# Obi's first snow



## Jedicrazy (Apr 26, 2011)

It's official he loves the snow...he kept crying at the door to go back out.

http://www.youtube.com/watch?v=CYw3cb8I5rM&context=C3fba5e5ADOEgsToPDskLHZYKGivF8NdoqsWqmZqSN


----------



## Ali79 (Mar 30, 2011)

Love this video - your little girl is gorgeous too and hope her show went well  x


----------



## M&M's mummy (Jul 12, 2011)

I love the first time they see snow. My two love it!!! 

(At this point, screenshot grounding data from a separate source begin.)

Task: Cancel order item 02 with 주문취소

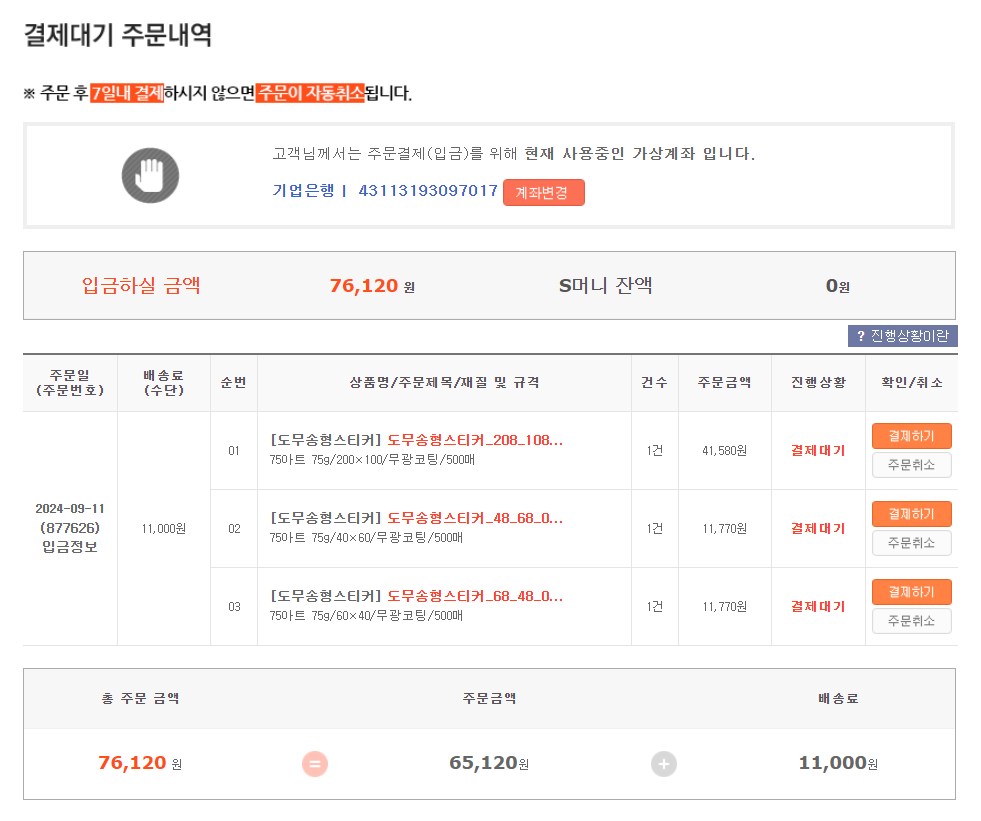Action: 911,543
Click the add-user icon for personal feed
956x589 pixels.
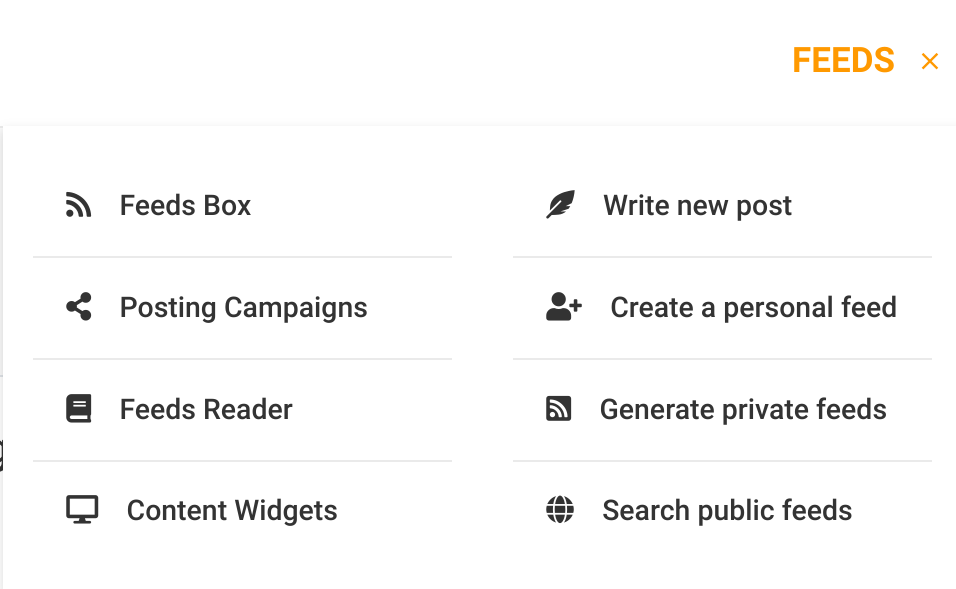(x=563, y=307)
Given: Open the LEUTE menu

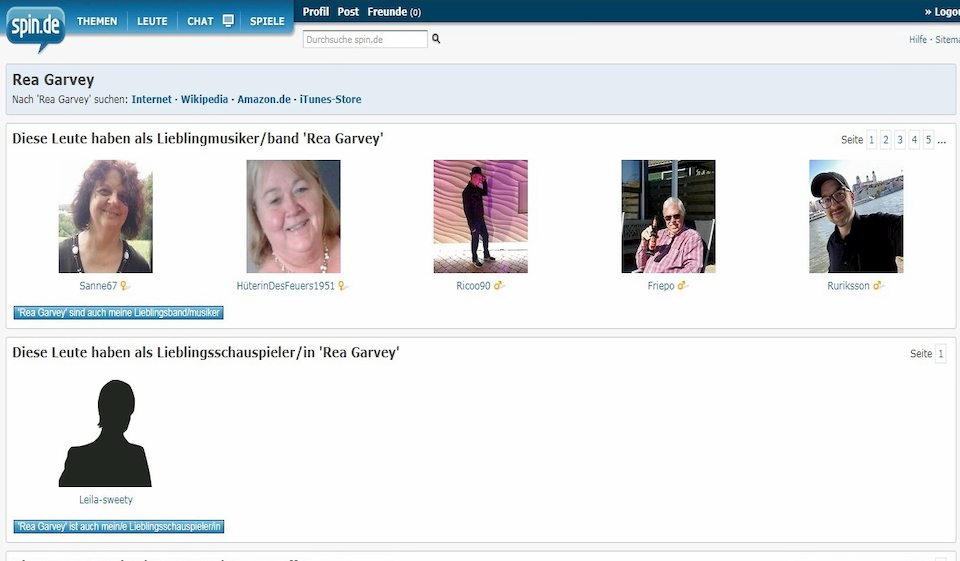Looking at the screenshot, I should (x=152, y=21).
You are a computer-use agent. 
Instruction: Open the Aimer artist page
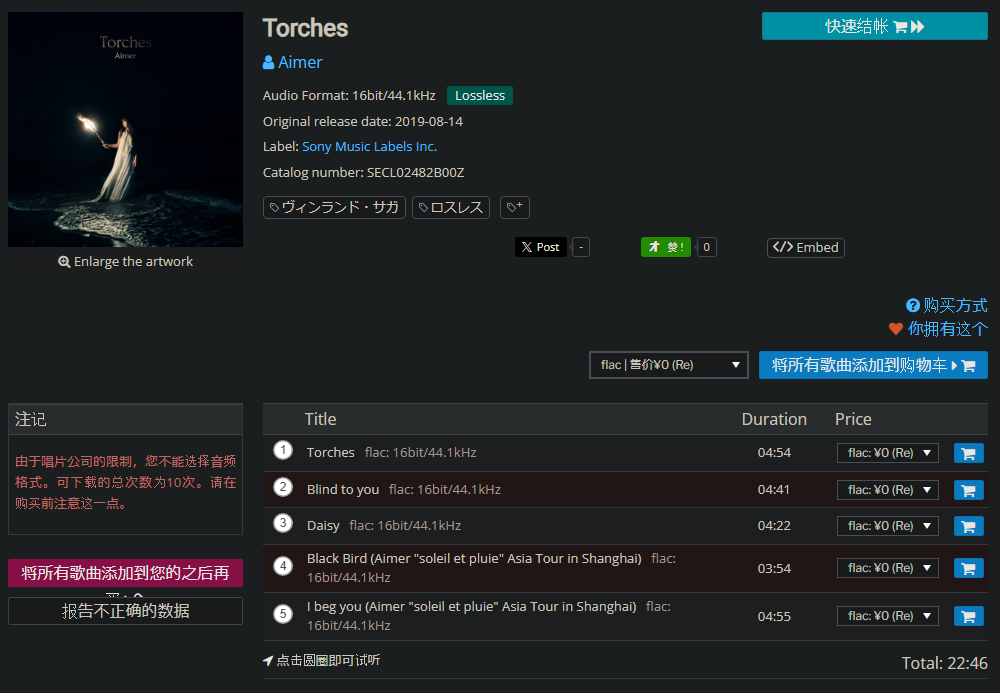click(x=299, y=62)
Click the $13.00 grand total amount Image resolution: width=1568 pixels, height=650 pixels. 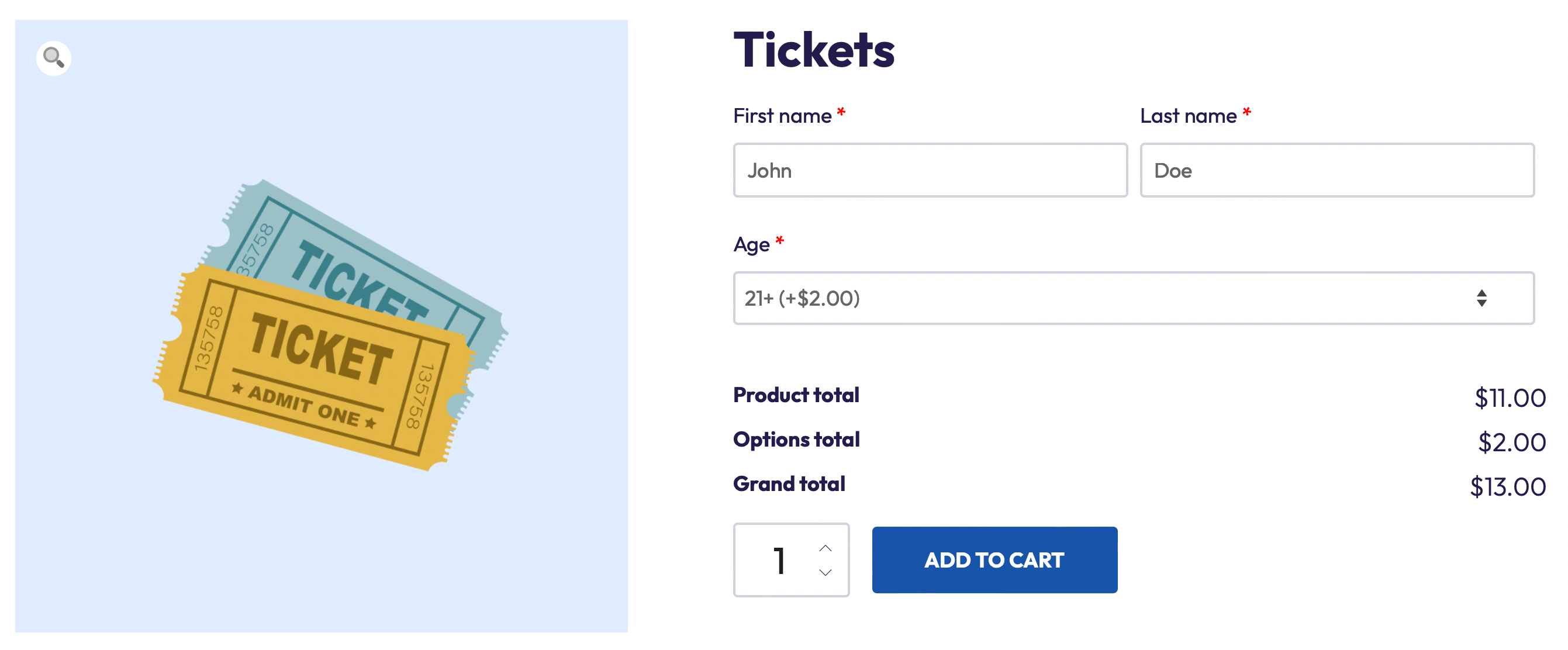click(x=1507, y=487)
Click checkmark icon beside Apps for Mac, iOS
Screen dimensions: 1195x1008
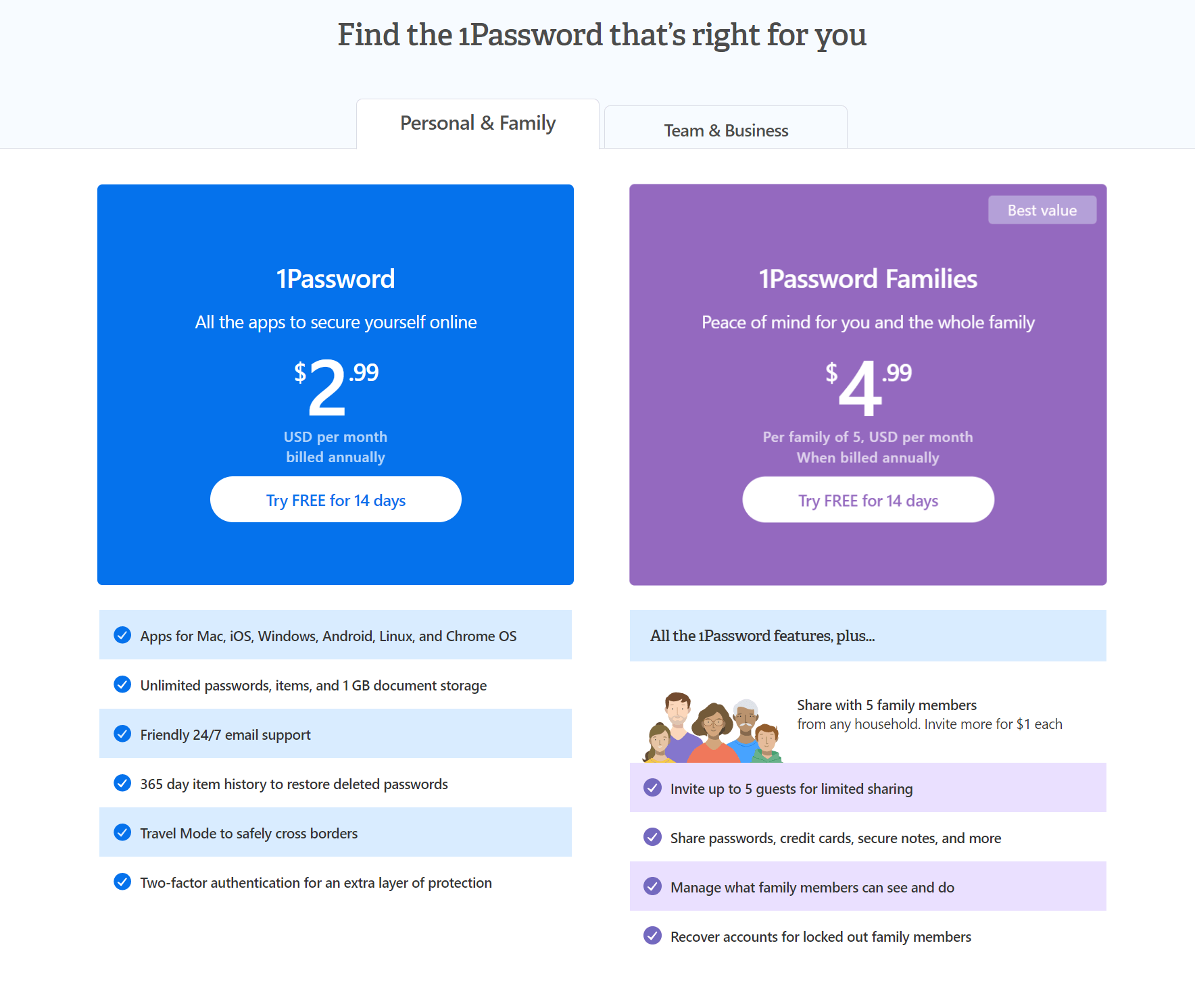click(x=122, y=635)
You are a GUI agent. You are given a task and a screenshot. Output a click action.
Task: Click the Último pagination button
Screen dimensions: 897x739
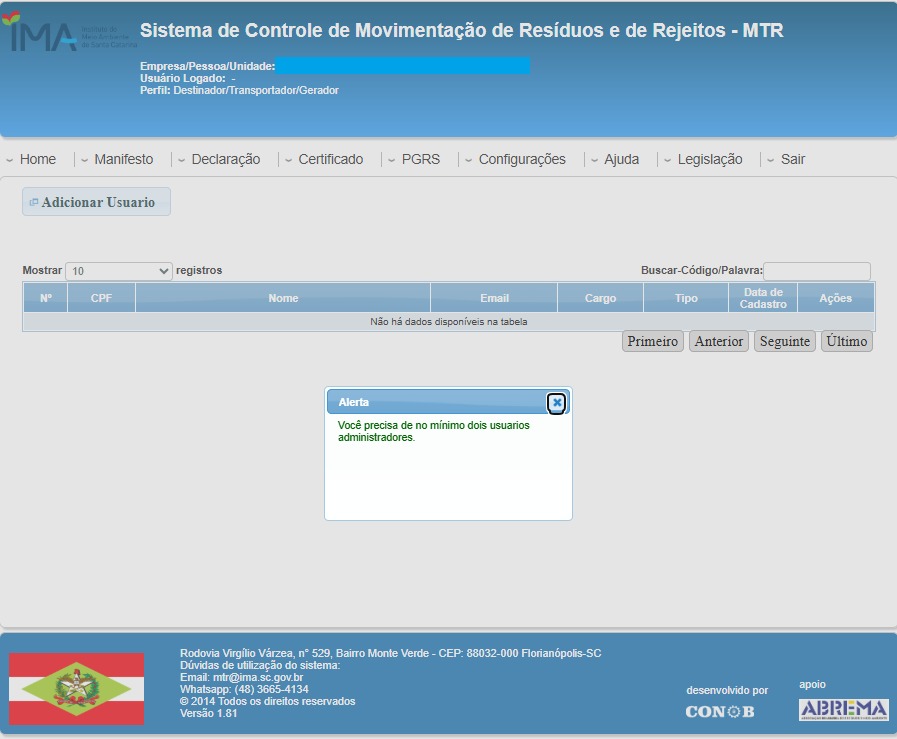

Black poos look fab in the snow too.

As you are a member of our Owners club-you can send that in to add to our lovely video section


----------



## colpa110 (Jul 5, 2011)

Kids and poo's playing in the snow...soooo cute


----------



## Bertie Brown (Aug 12, 2011)

What a lovely video


----------



## RubyCockapoo (Feb 5, 2011)

A good time was had by all!

Ian


----------



## embee (Dec 27, 2010)

Lovely movie Clare - great to see him so happy, bouncy and waggy tailed  He looks back to his old self at last


----------



## Sezra (May 20, 2011)

What a great video! Obi looks like he is loving it! It is so nice to see the Cockapoos and the kids having fun! We spent two hours over the fields yesterday, loads of the local families were out with children and everyone had a lovely time.  Now it is just slush here!


----------



## Turi (Jun 28, 2011)

Gorgeous video - and must admit I had a nosy and saw your other videos. LOVE the one of him and Weller playing


----------



## Janev1000 (Oct 4, 2011)

Turi said:


> Gorgeous video - and must admit I had a nosy and saw your other videos. LOVE the one of him and Weller playing


Me too!

Thanks for posting such a lovely video and I also agree that your daughter is cute too! Will hopefully meet Obi on March 25th!


----------



## Jedicrazy (Apr 26, 2011)

Turi said:


> Gorgeous video - and must admit I had a nosy and saw your other videos. LOVE the one of him and Weller playing


Thanks Turi. I just stuck another one up there too from Christmas time.


----------



## Jedicrazy (Apr 26, 2011)

Janev1000 said:


> Me too!
> 
> Thanks for posting such a lovely video and I also agree that your daughter is cute too! Will hopefully meet Obi on March 25th!


Ah thanks  Will be lovely to meet you and Biscuit too, looking forward to that meet.


----------



## mandym (Jun 5, 2011)

That so cute,he is having a great time and clearly loves the snow!! Your little girl is a little sweetheart! xxx


----------



## JR1 (Nov 12, 2011)

Lovely video. My husband peered over my shoulder and said that it was our Poppy! Especially as your climbing frame similar to ours!

we went to Greenwood Park and there were people skiing!

Looking forward to meeting you in Bushey.


----------



## JulesB (Mar 6, 2011)

Soooo cute!!! x


----------



## MillieDog (Jun 1, 2011)

Brilliant. So glad Obi enjoyed the snow.


----------



## ali-s.j. (Jun 6, 2011)

Obi looks fantastic  Darcey is gorgeous, makes me very nostalgic for when Ciara was younger....


----------



## mariag (Jun 19, 2011)

Awww Clare, how wonderful to see Obi bouncing around in the snow and what a beautiful little girl you've got


----------



## weez74 (Feb 9, 2011)

Ah, bless him! We had a similar experience, culminating in the kids throwing snowballs at Rosie and her catching them in her mouth!


----------



## JoJo (Mar 2, 2011)

Lovely Lovely Lovely   

Oh I love cockapoos and kids so much .. oh and cake too


----------